Temple University Athletics

Randall Return 20 Months in the Making
11.13.12 | Men's Basketball
KENT, OHIO -- As soon as his first trey ball forced its way through the twine netting woven onto the rims of Kent State's
Memorial Athletic Center, Scootie Randall heaved a visible sigh of relief.
The inimitable sound and the familiar feeling of the made bucket were nothing he hadn't experienced before, but the moment itself was 20 months in the making.
It was the physical exorcism of 20 months of grueling rehab, of intense pre-season conditioning, of watching the rest of his teammates participate, of addressing the buzzing rumor mill of doubt surrounding his return.
Will he redshirt? Will he return for a senior season? Will he be the same player? Can he be the leader that this Temple team needs?
Over the course of a tumultuous year and a half, Randall had heard it all.
In his mind, however, there was never any doubt: the answer was always yes to all of the above.
The problem lie within his opportunity to convince everyone else.
Randall's solution? Just shoot.
Shot after shot -- from the baseline, from beyond the arc, from inside the key -- began to fall for the 6-6 senior swingman. It continued on in such a fashion that if you looked away from the action on the floor for a second, you might have missed one.
But the three-point sniper sure didn't do much of that.
As the buzzer warbled on in the background signifying the end of the first half, Randall glanced up to the rafters before jogging to the locker room. There, on a video board suspended high above his head at center court, was a number illuminated alongside 33, his jersey number.
It was a red 17.
Seventeen points in the opening 20 minutes may have been a sufficient return for most players, but Randall wasn't content with complacency -- he continued his sharpshooting barrage well into the second half.
“I just like to be aggressive,” Randall explained. “My teammates are always telling me that's who I am, so I just needed to continue to be that and shots will come -- make or miss.”
So when Kent State tied the game on a Chris Brewer dunk with 15:33 to play, and the momentum started to shift into the Golden Flashes favor?
Randall answered with his 20th point of the contest on a rainbow trey ball from a feed from Will Cummings.
After the game, Temple head coach Fran Dunphy was asked to weigh in on the shift in momentum at that pivotal moment.
“They tied it and I was biting my tongue to call a timeout,” he confessed. “But I shut my mouth for once in my life and then Scootie made that shot to give us a nice lift. There was no question about [the importance of] that.”
It was the shot that finally put the dagger into the hearts of a Kent State team who single-handedly felt the wrath of the offensive firefight of which Randall -- who finished the game with a career-high 31 points and four steals, as well as four rebounds and two assists -- was first-in-command.
“I'm not really surprised that Scootie was as ready to go as he was,” Dunphy continued on. “I think he's been waiting for this moment for a long time.”

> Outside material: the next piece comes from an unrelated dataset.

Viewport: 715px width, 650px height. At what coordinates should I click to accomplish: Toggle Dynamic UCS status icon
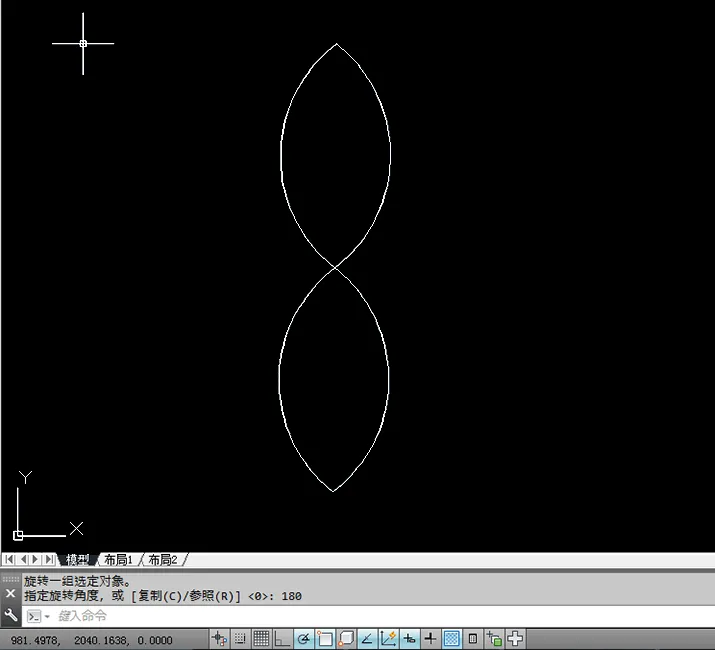(x=388, y=639)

After the game, Randall appeared to emerge from the locker room lighter on his feet.
Maybe it was the freedom inherent in being no longer saddled with the heaviness of expectation and doubt, the barrage of constant questioning, or maybe it was his team's first victory of a marathon season, but the Scootie Randall that boarded the bus bound for the Akron airport was certainly not the Scootie Randall of years prior.

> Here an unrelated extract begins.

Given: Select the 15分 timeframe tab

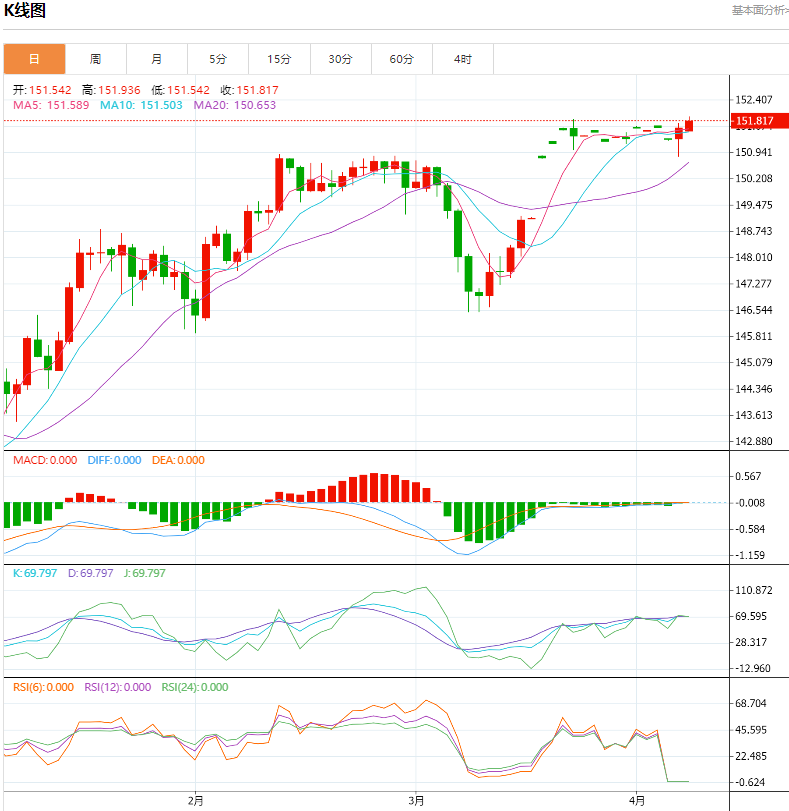Looking at the screenshot, I should tap(279, 59).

“Each and every day, each and every play, every time I throw the ball, I think about how hard I worked to come back, and how hard those guys -- my teammates -- pushed me,” he said thoughtfully of the road to his transformation.
It seemed finally the metamorphosis was complete.
He was better, faster, stronger, more refined -- and for the first time in 20 months: free of all the things that once held him back.